Meskipun sudah mulai mengerti dengan makna puasa, pada kenyataannya aku masih sering tergoda. Baru jam 9 pagi perutku sudah bunyi dan mengeluh lapar pada Ibu. Biasanya beliau langsung mengalihkan perhatianku dengan mengajak beraktivitas, seperti menonton televisi atau bermain di luar. Tapi tentu saja itu nggak bisa dilakukan setiap hari karena selain sebagai ibu rumah tangga beliau juga seorang wanita karir. Meskipun letak kantornya nggak jauh-jauh, sih, masih di dalam rumah, hehehe. Ibu mempunyai butik yang dikelola sendiri setelah sebelumnya pernah bekerja di sebuah perusahaan. Beliau ingin tetap dekat dengan keluarganya tapi juga nggak meninggalkan hobi mendesain pakaiannya. Maka dengan bantuan Bapak dirombaklah ruang tamu kami menjadi sebuah butik mungil :)
Bagian rumah yang disulap menjadi butik mungil Ibu :) |
Jika Ibu sedang bekerja terkadang aku bertemu dengan beberapa pelanggannya. Maklum letak butik yang berdekatan dengan ruang TV membuatku sering lalu-lalang di sana. Rata-rata pelanggan Ibu adalah para ibu muda, dengan anak yang usianya nggak jauh denganku. Mungkin karena itulah mereka sangat baik padaku. Pernah suatu kali aku sangat-sangat-sangaaaaat haus, padahal baru jam 10 pagi. Dengan wajah lesu aku masuk ke butik Ibu dan langsung duduk di sofa, ---tanpa melihat kalau sedang ada tamu di sana.

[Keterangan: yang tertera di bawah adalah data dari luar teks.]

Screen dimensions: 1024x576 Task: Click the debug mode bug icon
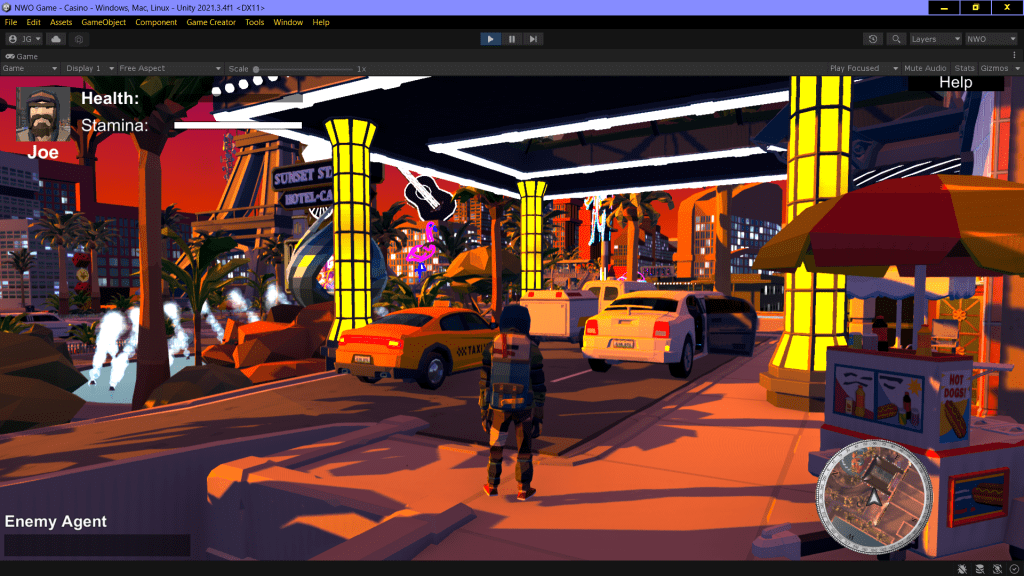tap(961, 568)
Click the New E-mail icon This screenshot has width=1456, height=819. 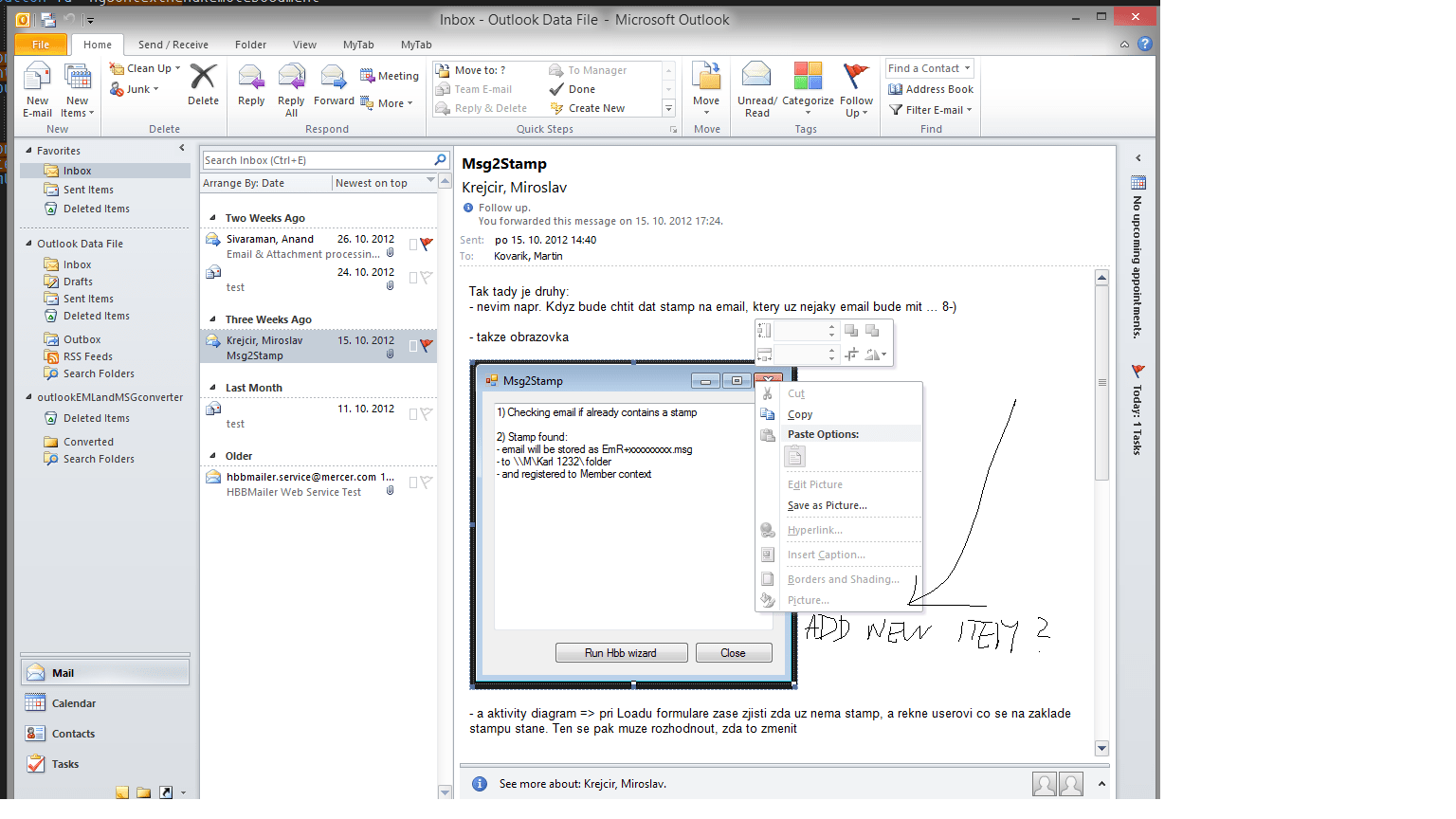37,78
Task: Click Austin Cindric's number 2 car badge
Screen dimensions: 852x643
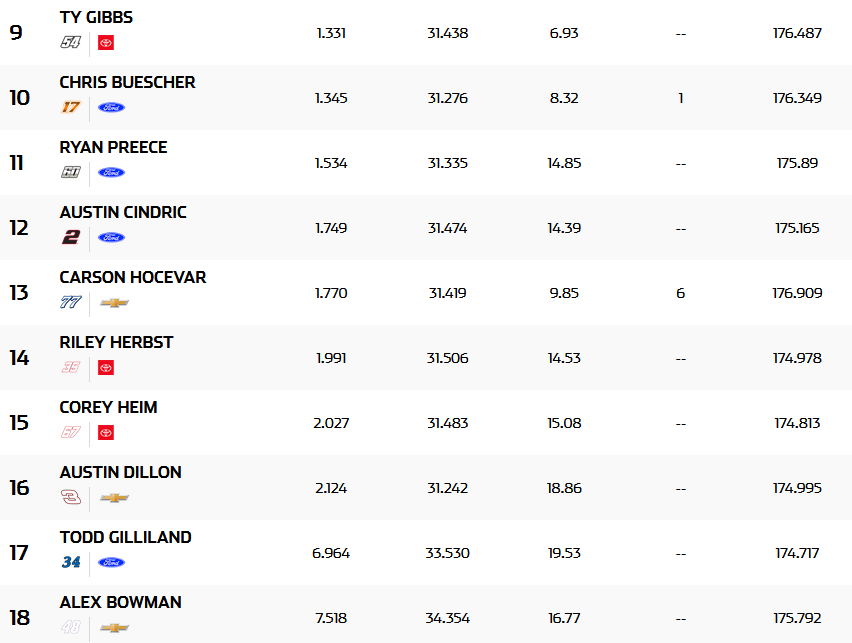Action: [70, 237]
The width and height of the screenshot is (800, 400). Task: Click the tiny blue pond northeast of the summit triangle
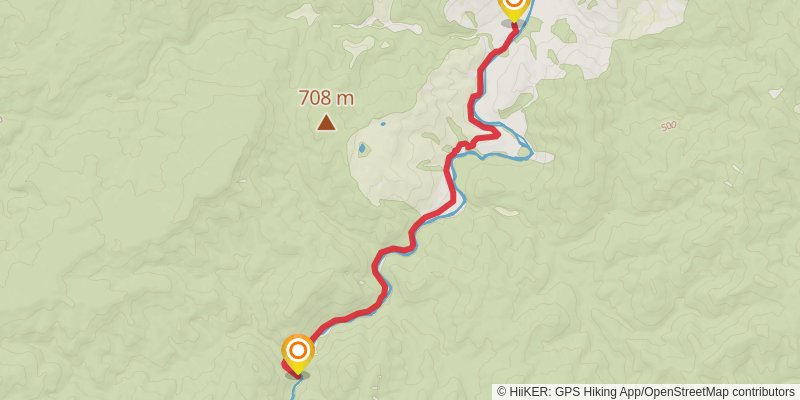[383, 123]
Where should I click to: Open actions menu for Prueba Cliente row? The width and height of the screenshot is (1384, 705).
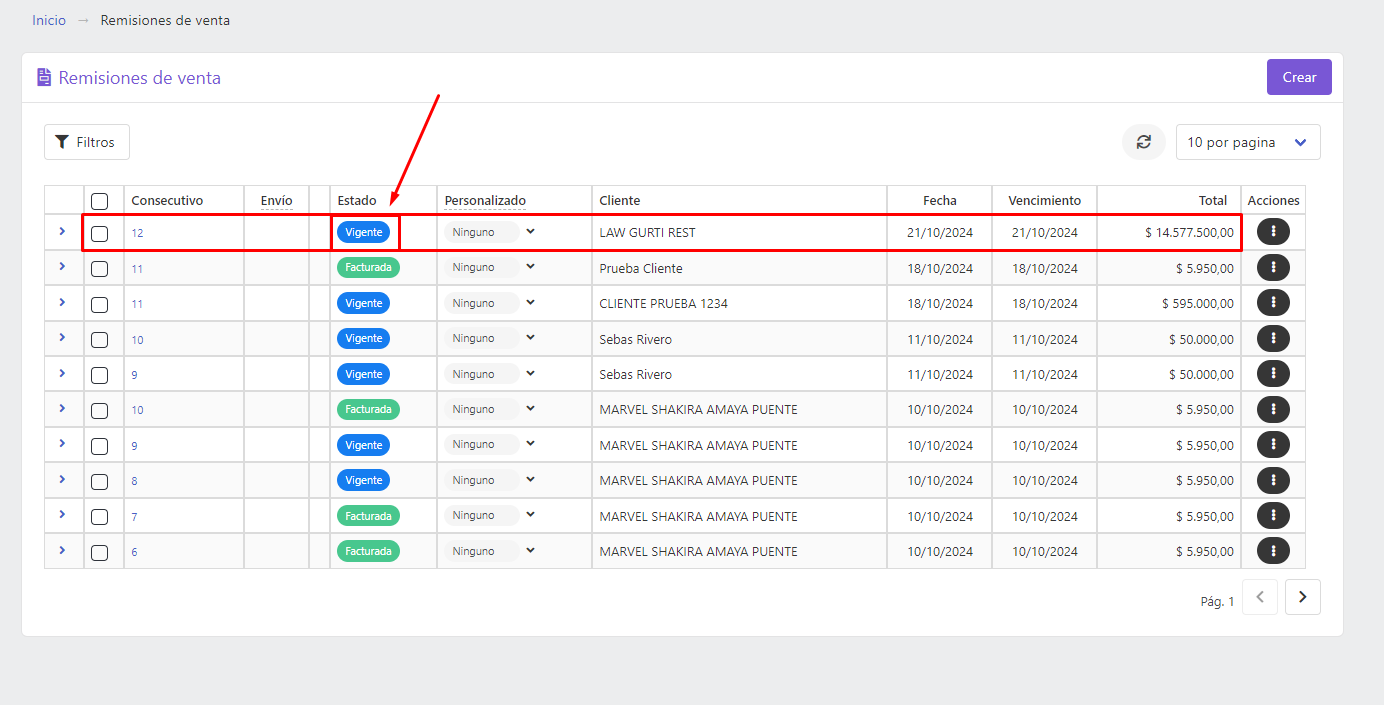point(1273,267)
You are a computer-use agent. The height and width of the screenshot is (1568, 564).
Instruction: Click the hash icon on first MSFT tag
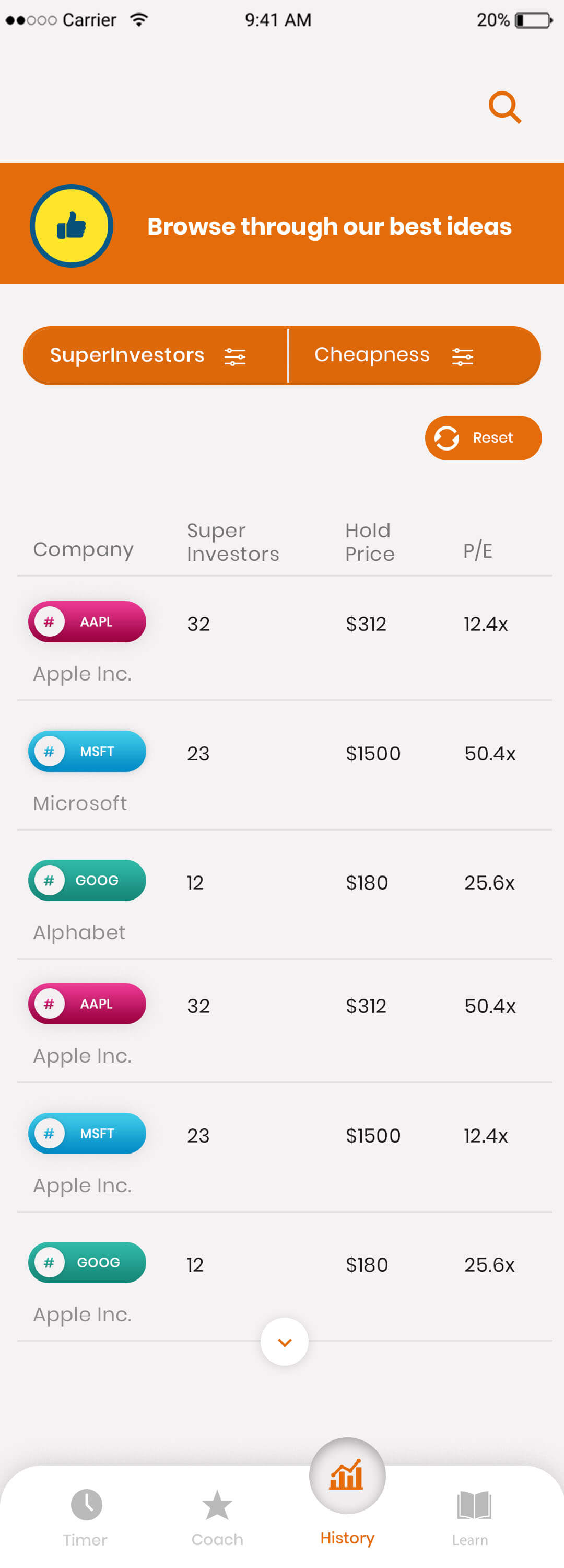pyautogui.click(x=49, y=751)
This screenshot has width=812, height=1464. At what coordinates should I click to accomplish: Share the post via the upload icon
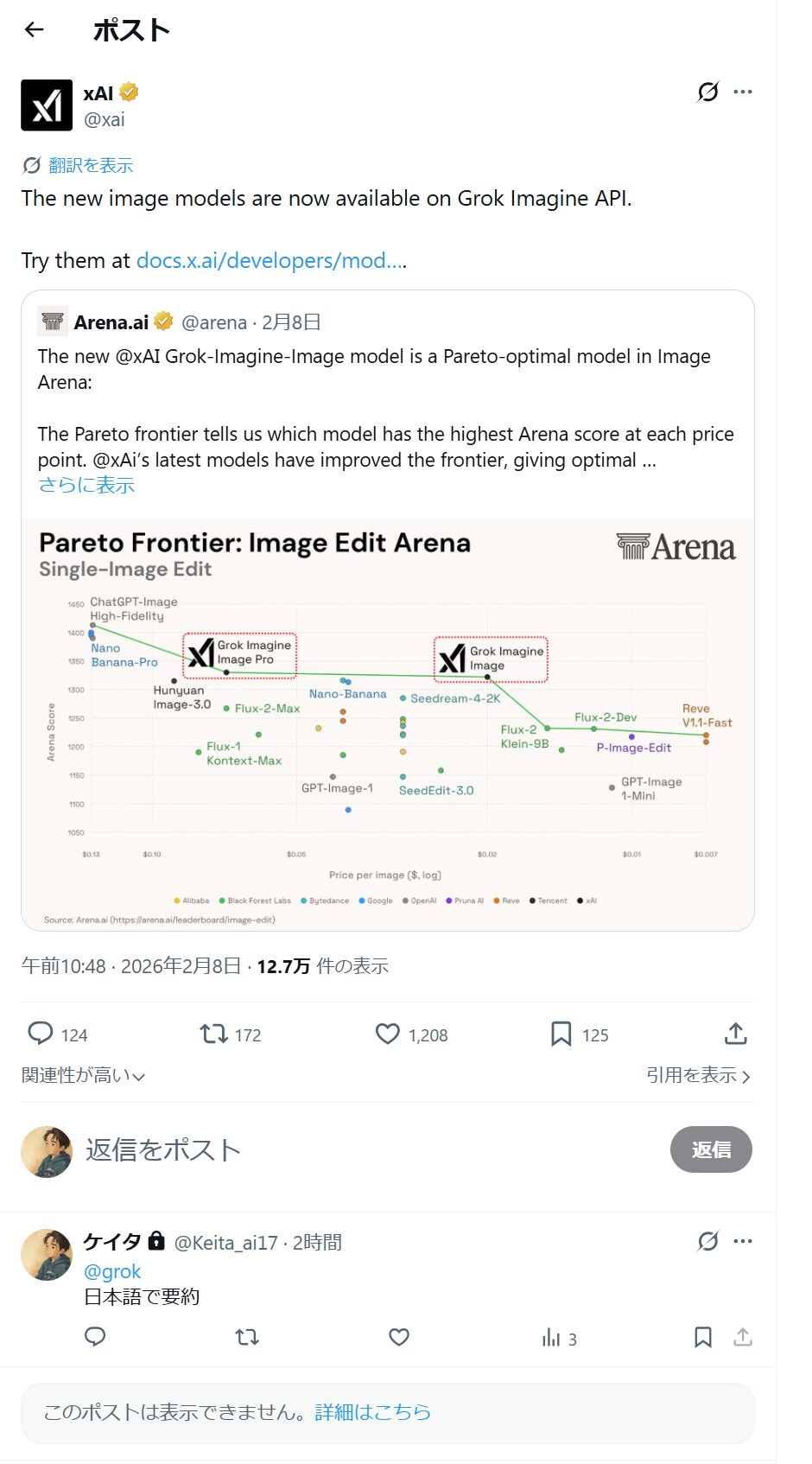[735, 1033]
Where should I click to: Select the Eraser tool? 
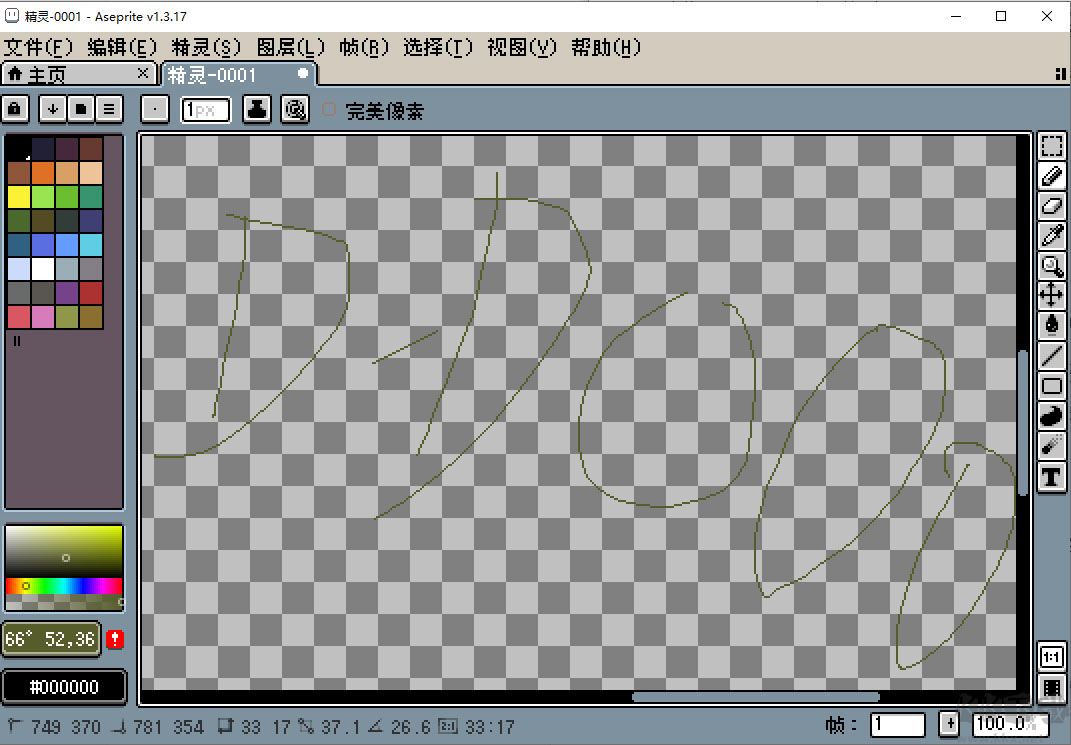tap(1051, 206)
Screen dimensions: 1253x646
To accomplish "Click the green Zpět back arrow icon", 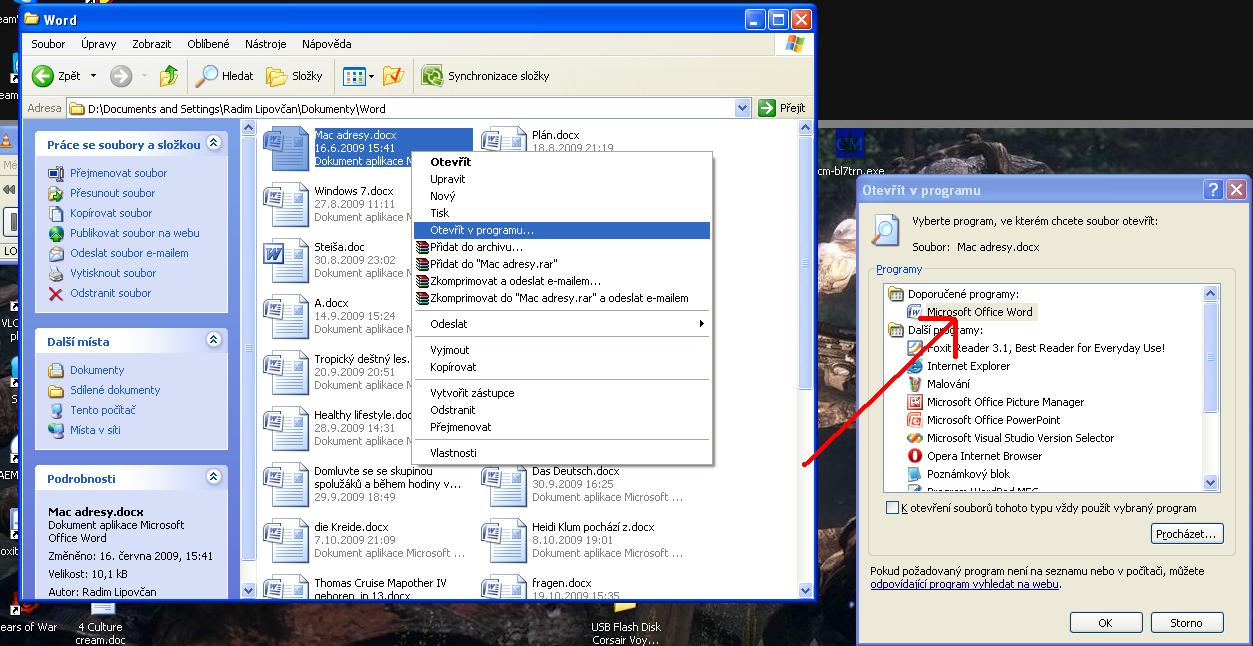I will [x=43, y=76].
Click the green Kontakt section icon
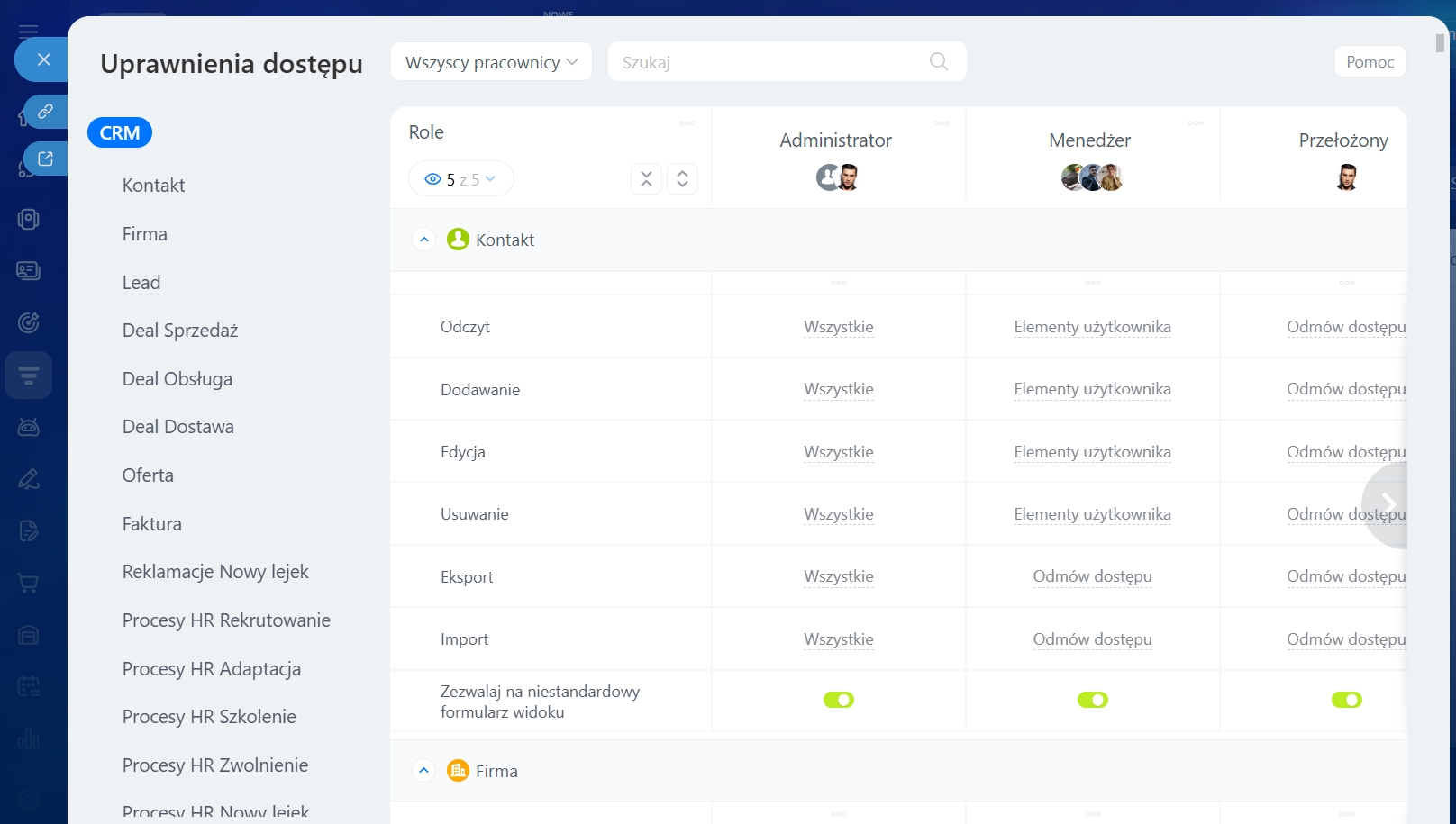 point(458,240)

Tamu Ibu, yang ternyata orangtua dari teman sekelasku langsung menatapku khawatir dan bertanya mengapa aku kelihatan lesu. Secara spontan aku menjawab, “Aku haus” yang rupanya terdengar sangat memilukan, hahaha. Singkat cerita, tamu Ibu tersebut tahu bahwa aku sedang berlatih puasa. Segera aku dihujani oleh pujian, katanya aku hebat karena putranya hanya berpuasa sampai jam 9 saja. Ia berkata pada Ibu bahwa lebih baik aku nggak perlu ikut berpuasa dulu. “Kasihan, lihat wajahnya sampai pucat,” begitu katanya. Mungkin karena merasa nggak enak dengan tamunya, Ibu pun mengizinkanku untuk berbuka puasa.
Little Indi :) |
Ide nakal pun muncul di kepalaku. Hari-hari setelahnya setiap kali merasa mulai haus atau lapar, aku masuk ke butik Ibu sambil memasang wajah lesu. Bisa ditebak, tamu-tamu Ibu langsung memberika tatapan simpatik, bahkan nggak jarang ada yang memberikanku macam-macam jajanan. Aku yakin perasaan Ibu pasti bercampur aduk, antara bangga karena anaknya dibanjiri pujian, tapi juga jengkel karena aku memanfaatkan bakat acting untuk menarik simpatik, hehehe. Alhasil puasaku banyak yang bolong. Tapi Ibu nggak pernah menegur apalagi memarahi, beliau hanya mengingatkan bahwa Tuhan selalu tahu kalau aku pura-pura lapar atau bersungguh-sungguh.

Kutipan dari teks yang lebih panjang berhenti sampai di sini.